Lelaki itu terdiam sesaat lalu mengangguk.

“Keturunan dari malaikat dan manusia kan?”

“Dari mana kau tahu?”

Zach terkekeh. “Aku sudah bertahun-tahun berkecimpung dengan dunia vampir. Jadi aku juga tahu tentang makhluk abadi lainnya,” jawabnya.

“Kalau Imp? Apa kau juga tahu?”

Lagi-lagi lelaki itu mengangguk.

“Keturunan manusia dan iblis.”

Ara ternganga. “Woa, kau hebat sekali,” desisnya tanpa sadar.

“Ada apa dengan mereka? Kenapa kau menanyakannya?” tanya Zach kemudian.

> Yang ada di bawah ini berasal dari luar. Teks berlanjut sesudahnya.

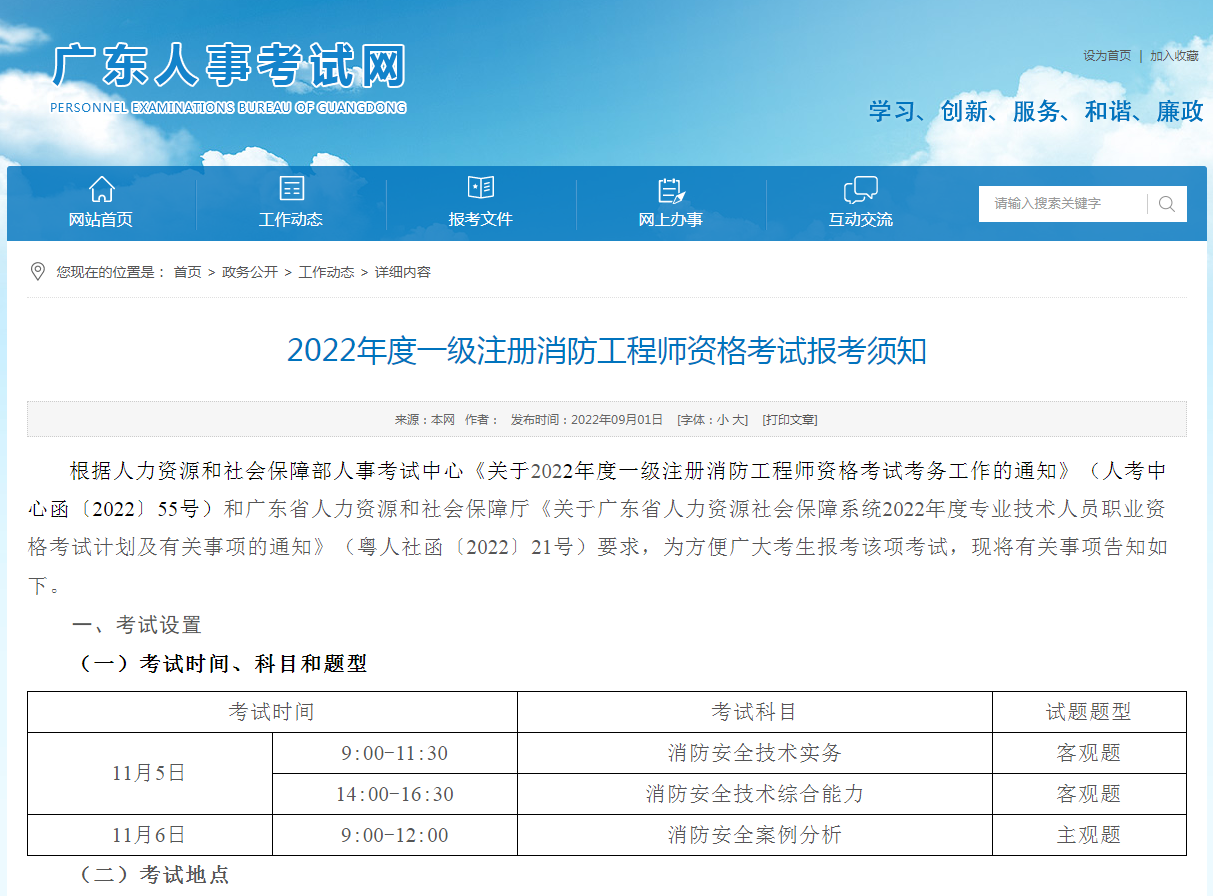Viewport: 1213px width, 896px height.
Task: Click the list icon above 工作动态
Action: [x=291, y=188]
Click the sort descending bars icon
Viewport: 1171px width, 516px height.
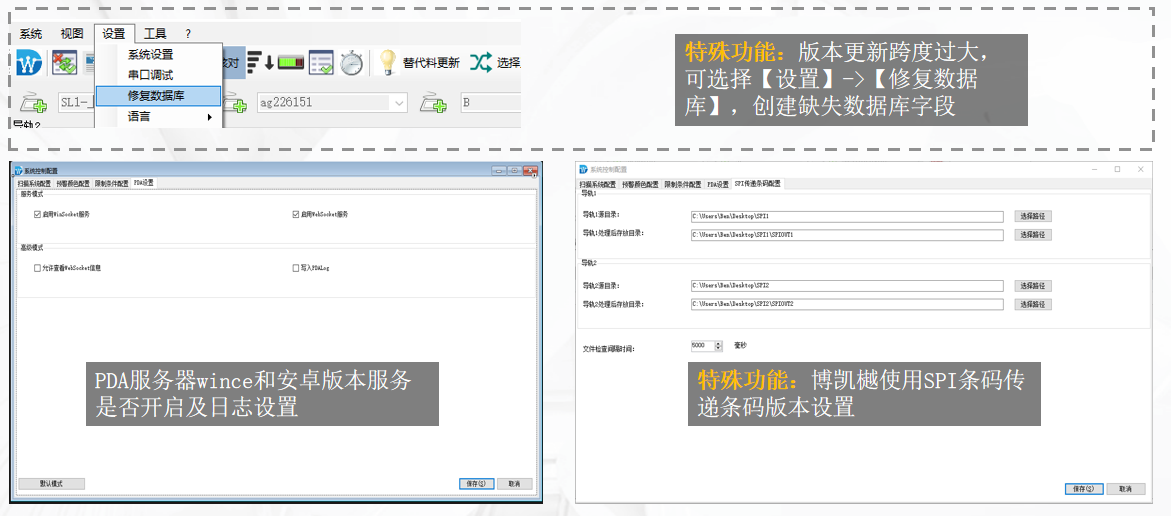click(260, 63)
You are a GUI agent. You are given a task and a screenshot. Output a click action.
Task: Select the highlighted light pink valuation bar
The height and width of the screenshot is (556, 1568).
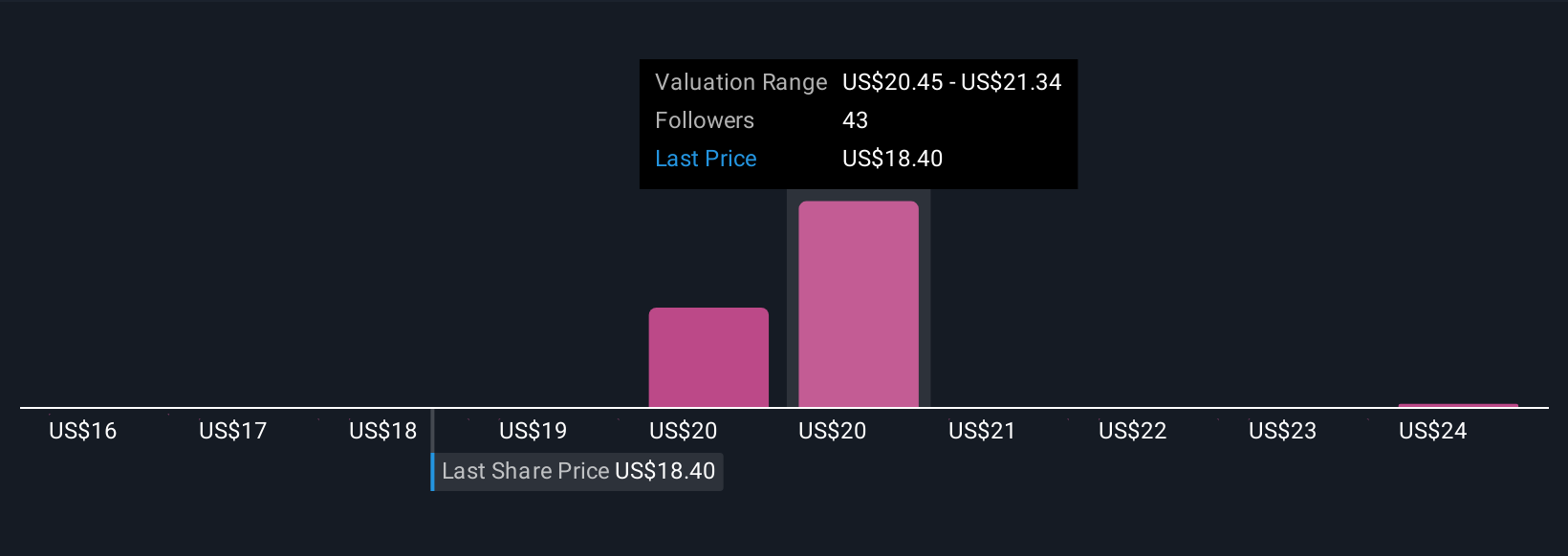[859, 304]
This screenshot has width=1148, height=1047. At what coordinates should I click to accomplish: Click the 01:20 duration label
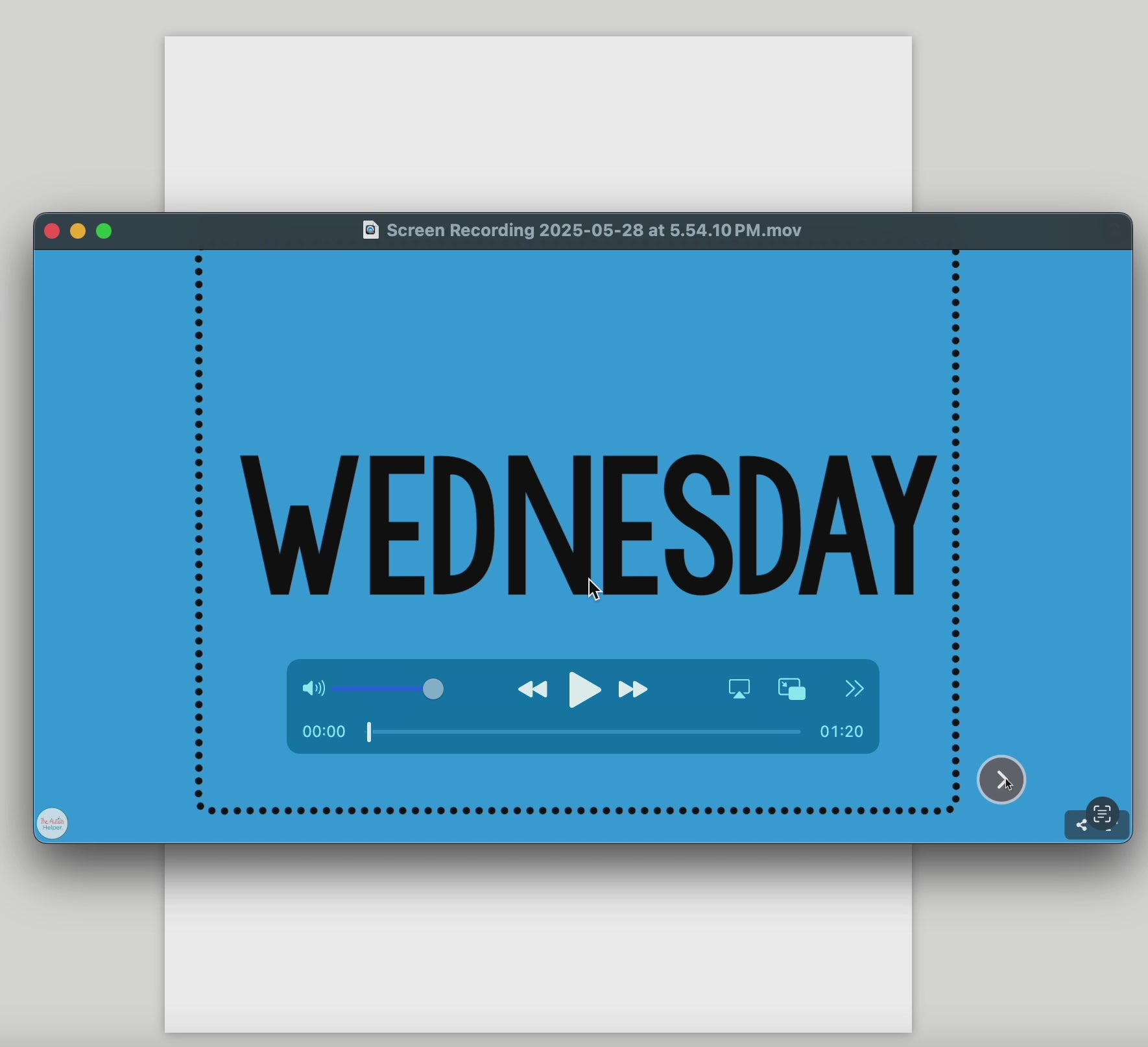(x=841, y=732)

“Aku berteman dengan mereka.”

“Yang mana? Nephilim atau Imp?”

“Dua-duanya.” Jawaban Ara kembali membuat Zach terkesima.

“Serius?” desisnya. “Kau, manusia, berteman dengan Nephilim dan juga Imp?”

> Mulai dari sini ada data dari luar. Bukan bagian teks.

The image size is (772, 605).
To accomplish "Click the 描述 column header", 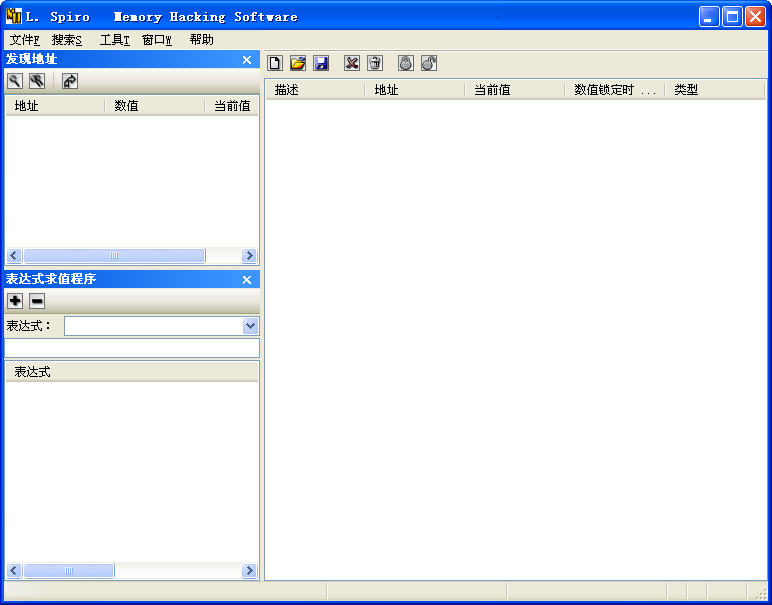I will tap(314, 90).
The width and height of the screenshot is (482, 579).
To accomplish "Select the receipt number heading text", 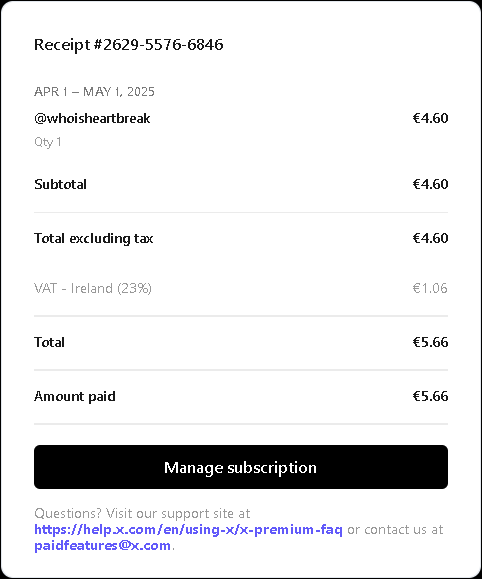I will coord(129,45).
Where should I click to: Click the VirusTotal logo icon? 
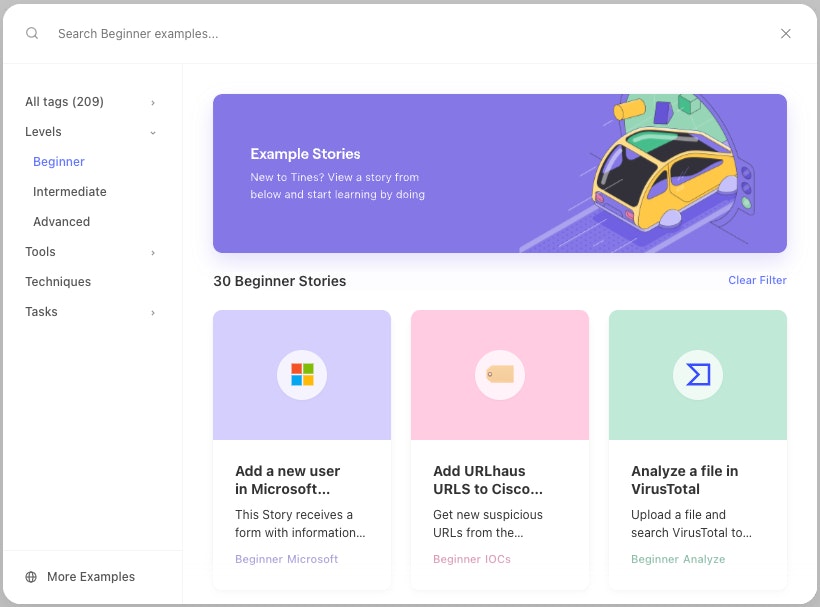[698, 375]
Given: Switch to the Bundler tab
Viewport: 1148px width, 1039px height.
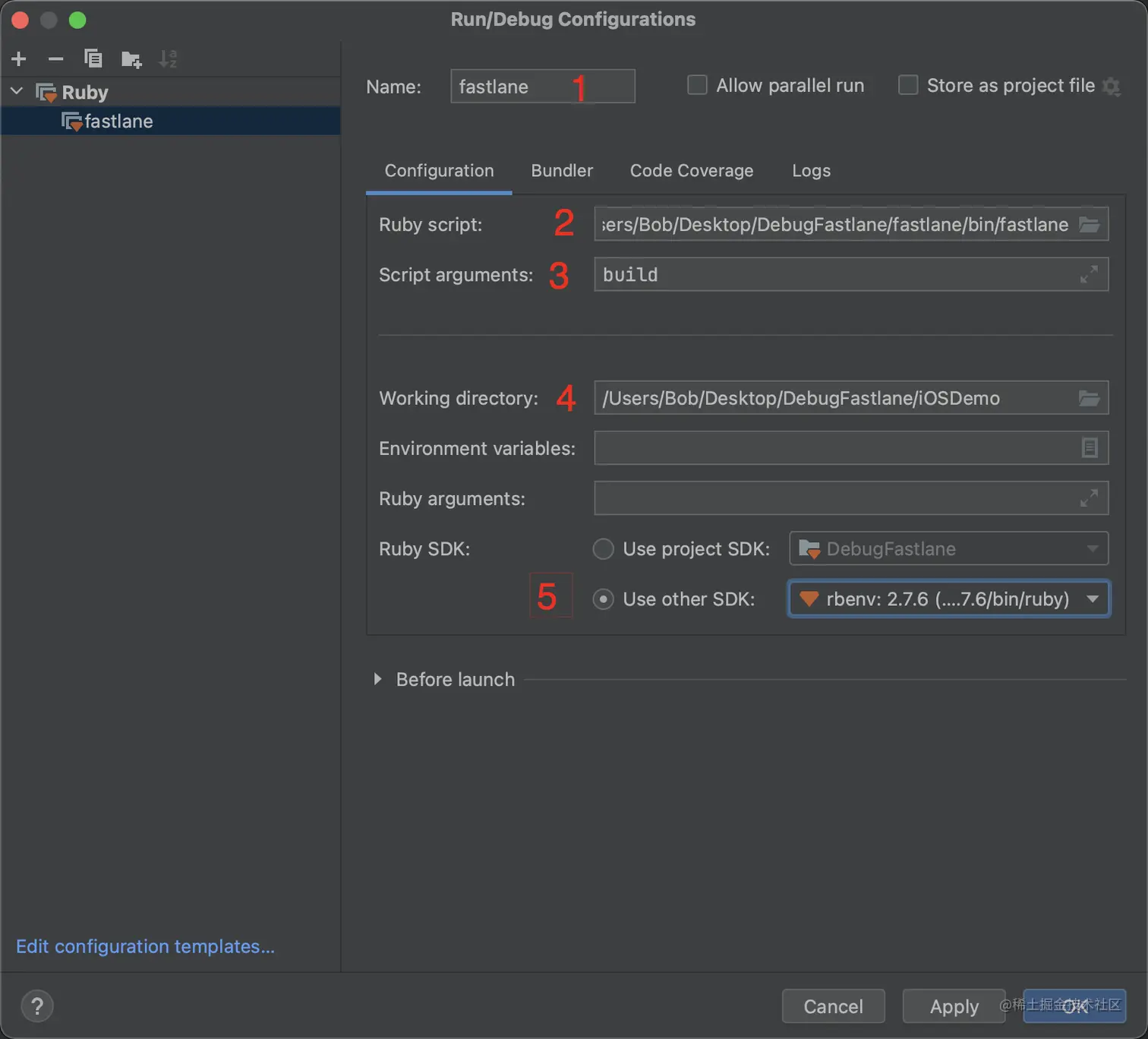Looking at the screenshot, I should pyautogui.click(x=562, y=171).
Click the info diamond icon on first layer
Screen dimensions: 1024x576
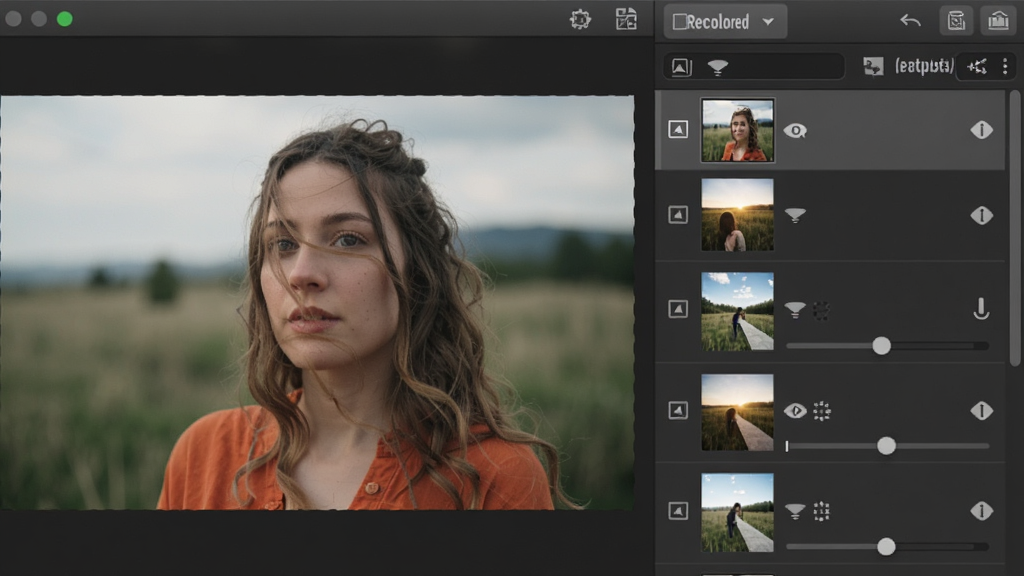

“Termasuk vampir yang beberapa waktu yang lalu kau temui. Kami juga berteman,” ucap Ara lagi, sedikit berbohong. Dan Zach kembali ternganga.

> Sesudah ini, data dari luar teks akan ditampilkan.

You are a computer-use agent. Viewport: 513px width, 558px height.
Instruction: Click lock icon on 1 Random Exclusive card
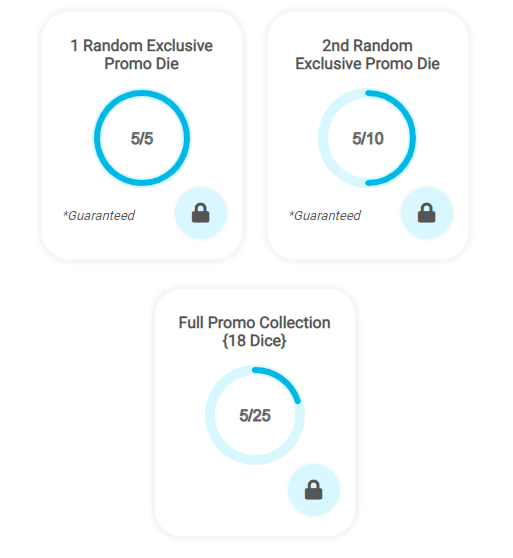click(x=201, y=213)
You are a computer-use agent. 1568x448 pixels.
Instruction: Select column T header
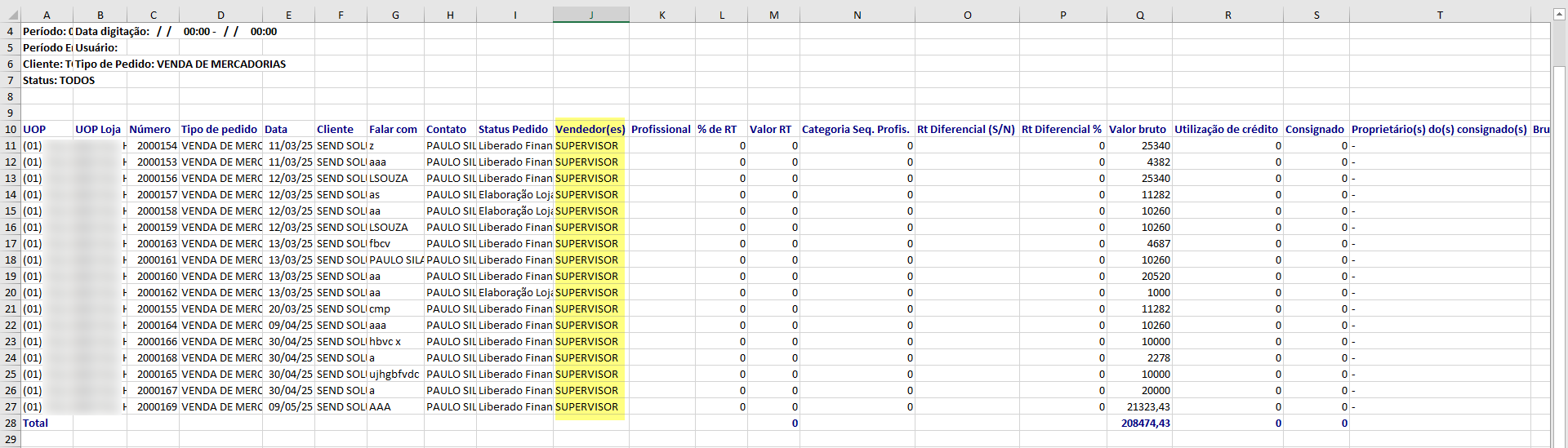point(1440,15)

“Woa, Keren,” ucapnya tanpa sadar. Ara hanya meringis.

“Kalau begitu, ceritakan sebenarnya apa yang terjadi padamu, dengan para makhluk abadi itu. Kenapa kau bisa bersama mereka?”

Ara menyeringai. “Well, ceritanya panjang ...”

“Waktuku lebih dari cukup untuk mendengarkan semua dongengmu. Jadi, lakukanlah. Atau kita akan keluar dari sini sendiri-sendiri. Sudah kubilang, kan? Aku tak sudi punya partner abal-abal.”

Ara mendesah. “Oke, Oke,” jawabnya kesal.

Dan akhirnya, Ara menceritakan segalanya dari awal hingga akhir. Semuanya. Tentang para Nephilim yang tiba-tiba tinggal di samping rumahnya, tentang Harry, tentang pertempuran mereka dengan para malaikat, bahkan tentang vampir dan juga Imp yang bersamanya beberapa waktu yang lalu.

Ketika Zach bertanya padanya apakah ia terlibat kisah cinta terlarang dengan salah satu makhluk abadi hingga gadis itu rela melibatkan dirinya dengan bahaya, Ara menjawab tegas : iya.

“Aku jatuh cinta padanya. Perasaan itu datang begitu saja dan tak bisa kucegah. Dan sepertinya, aku rela melakukan apapun demi bisa bersamanya,” ucapnya.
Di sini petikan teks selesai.